──────── Bereitgestellte Daten
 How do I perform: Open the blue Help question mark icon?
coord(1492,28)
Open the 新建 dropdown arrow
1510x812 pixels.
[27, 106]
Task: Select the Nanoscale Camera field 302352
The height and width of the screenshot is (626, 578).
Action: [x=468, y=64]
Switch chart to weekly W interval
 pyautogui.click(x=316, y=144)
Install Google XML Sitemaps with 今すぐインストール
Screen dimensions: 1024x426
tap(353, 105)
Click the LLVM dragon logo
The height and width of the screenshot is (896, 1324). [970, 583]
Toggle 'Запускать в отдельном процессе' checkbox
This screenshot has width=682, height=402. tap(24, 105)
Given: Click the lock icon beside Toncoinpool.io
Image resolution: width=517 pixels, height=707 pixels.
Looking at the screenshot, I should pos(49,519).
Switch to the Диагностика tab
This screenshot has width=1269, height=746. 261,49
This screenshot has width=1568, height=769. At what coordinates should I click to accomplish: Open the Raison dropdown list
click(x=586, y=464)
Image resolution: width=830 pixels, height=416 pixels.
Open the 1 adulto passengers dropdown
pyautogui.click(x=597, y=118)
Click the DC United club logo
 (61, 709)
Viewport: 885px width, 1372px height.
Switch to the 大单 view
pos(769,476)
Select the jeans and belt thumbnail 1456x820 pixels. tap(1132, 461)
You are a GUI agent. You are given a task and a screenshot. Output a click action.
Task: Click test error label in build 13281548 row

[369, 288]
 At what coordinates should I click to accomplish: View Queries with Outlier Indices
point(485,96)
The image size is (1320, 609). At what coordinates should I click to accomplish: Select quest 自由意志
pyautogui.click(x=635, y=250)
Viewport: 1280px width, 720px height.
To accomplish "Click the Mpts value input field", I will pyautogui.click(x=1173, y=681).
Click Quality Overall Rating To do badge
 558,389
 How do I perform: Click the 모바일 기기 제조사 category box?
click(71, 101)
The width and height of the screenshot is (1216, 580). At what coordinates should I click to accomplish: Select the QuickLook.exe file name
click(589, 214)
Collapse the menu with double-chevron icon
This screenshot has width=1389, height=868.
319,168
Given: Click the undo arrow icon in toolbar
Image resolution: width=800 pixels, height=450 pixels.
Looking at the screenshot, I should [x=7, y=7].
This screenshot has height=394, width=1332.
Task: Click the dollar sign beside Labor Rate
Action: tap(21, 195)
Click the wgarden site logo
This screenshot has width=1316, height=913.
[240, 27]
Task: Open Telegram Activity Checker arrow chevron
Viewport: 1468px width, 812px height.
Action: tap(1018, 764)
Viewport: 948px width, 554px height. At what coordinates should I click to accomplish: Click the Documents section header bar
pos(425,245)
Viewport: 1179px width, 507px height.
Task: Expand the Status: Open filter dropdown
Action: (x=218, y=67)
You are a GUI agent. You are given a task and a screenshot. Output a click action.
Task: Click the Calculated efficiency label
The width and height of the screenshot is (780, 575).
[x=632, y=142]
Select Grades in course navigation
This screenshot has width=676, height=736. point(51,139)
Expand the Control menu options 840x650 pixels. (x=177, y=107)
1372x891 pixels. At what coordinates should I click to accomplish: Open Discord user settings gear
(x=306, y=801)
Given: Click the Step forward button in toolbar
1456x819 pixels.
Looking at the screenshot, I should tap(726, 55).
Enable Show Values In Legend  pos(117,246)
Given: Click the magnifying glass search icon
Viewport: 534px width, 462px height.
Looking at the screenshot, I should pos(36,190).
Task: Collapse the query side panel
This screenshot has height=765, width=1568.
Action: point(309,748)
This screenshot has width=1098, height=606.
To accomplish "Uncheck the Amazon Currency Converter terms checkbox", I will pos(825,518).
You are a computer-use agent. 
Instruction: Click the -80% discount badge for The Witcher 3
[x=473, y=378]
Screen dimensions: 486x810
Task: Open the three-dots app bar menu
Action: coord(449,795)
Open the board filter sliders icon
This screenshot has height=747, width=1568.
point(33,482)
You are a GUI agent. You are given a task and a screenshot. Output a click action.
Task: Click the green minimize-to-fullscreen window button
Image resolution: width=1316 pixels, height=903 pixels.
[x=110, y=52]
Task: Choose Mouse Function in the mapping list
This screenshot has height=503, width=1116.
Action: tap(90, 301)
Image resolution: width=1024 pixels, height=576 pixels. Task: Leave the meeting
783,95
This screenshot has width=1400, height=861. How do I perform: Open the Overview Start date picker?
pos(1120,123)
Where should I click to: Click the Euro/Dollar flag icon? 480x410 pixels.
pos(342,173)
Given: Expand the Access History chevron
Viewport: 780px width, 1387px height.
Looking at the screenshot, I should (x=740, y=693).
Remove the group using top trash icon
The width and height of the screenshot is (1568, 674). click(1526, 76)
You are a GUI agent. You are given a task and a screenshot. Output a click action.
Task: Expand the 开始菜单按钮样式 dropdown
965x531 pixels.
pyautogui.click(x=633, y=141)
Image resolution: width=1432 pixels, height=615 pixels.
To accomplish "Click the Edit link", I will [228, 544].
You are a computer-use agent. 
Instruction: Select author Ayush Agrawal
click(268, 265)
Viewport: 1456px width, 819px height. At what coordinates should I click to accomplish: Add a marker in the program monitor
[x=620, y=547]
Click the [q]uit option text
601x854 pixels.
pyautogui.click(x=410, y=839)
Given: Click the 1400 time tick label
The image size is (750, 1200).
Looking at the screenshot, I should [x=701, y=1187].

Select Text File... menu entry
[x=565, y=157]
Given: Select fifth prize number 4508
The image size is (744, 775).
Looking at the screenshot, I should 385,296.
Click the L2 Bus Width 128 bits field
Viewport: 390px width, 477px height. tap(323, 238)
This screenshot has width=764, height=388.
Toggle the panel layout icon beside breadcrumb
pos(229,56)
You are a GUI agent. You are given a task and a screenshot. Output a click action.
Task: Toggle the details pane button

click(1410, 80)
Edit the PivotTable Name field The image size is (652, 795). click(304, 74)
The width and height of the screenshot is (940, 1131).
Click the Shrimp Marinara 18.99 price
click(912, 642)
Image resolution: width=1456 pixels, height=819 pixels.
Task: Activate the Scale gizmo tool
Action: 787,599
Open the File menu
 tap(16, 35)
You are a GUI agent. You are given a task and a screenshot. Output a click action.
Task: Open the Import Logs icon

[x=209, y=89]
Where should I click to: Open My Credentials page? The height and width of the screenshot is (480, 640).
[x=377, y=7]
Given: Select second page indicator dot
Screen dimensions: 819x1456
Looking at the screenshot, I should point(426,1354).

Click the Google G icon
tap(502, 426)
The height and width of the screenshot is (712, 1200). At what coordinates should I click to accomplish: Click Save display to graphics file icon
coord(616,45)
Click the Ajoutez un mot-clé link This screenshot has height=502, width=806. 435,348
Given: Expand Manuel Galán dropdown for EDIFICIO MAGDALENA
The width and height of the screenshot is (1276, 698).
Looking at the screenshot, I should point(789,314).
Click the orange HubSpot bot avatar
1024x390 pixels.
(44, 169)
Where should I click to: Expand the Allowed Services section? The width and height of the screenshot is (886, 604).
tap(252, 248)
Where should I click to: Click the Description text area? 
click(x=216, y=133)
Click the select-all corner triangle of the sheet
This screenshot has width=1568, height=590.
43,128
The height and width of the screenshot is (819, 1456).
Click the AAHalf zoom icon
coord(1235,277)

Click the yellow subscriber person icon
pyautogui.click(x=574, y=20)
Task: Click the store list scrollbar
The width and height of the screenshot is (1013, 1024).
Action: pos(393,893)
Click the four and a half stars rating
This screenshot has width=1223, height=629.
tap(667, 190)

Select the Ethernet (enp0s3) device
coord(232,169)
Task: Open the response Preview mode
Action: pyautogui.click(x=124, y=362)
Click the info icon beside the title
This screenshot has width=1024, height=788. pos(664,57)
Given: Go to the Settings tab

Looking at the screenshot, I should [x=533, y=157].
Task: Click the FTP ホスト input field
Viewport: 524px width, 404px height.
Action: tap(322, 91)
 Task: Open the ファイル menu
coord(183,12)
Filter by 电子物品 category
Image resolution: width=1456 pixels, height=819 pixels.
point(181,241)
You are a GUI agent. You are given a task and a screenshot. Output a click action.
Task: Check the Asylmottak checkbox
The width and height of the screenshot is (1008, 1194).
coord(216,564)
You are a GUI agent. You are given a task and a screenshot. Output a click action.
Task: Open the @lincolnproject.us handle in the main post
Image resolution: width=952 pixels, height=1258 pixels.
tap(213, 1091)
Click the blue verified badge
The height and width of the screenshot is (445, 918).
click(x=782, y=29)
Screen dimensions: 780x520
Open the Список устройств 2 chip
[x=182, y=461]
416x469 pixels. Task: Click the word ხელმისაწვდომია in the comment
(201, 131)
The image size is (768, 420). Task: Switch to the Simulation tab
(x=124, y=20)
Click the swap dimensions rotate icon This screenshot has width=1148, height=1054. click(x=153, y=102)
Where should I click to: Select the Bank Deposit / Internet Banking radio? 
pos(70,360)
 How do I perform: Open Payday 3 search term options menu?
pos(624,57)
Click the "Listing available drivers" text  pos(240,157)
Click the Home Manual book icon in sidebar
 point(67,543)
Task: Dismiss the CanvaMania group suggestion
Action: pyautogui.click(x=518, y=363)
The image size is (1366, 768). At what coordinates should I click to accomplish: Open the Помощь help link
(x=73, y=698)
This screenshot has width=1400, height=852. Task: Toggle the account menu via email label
────────────────
▶ _Arbeitsauftrag_
Formen Sie den Abschnitt vom Beginn der Einträge bis einschließlich der Zeile mit "Action: [x=468, y=64]" in eine nummerierte Liste um. Lassen Sie dabei leere Zeilen weg.

▶ _Lösung der Aufgabe_
1.  How do I perform: Open the blue Help question mark icon?
2. coord(1492,28)
3. Open the 新建 dropdown arrow
4. 1510x812 pixels.
5. [27, 106]
6. Task: Select the Nanoscale Camera field 302352
7. The height and width of the screenshot is (626, 578).
8. Action: [x=468, y=64]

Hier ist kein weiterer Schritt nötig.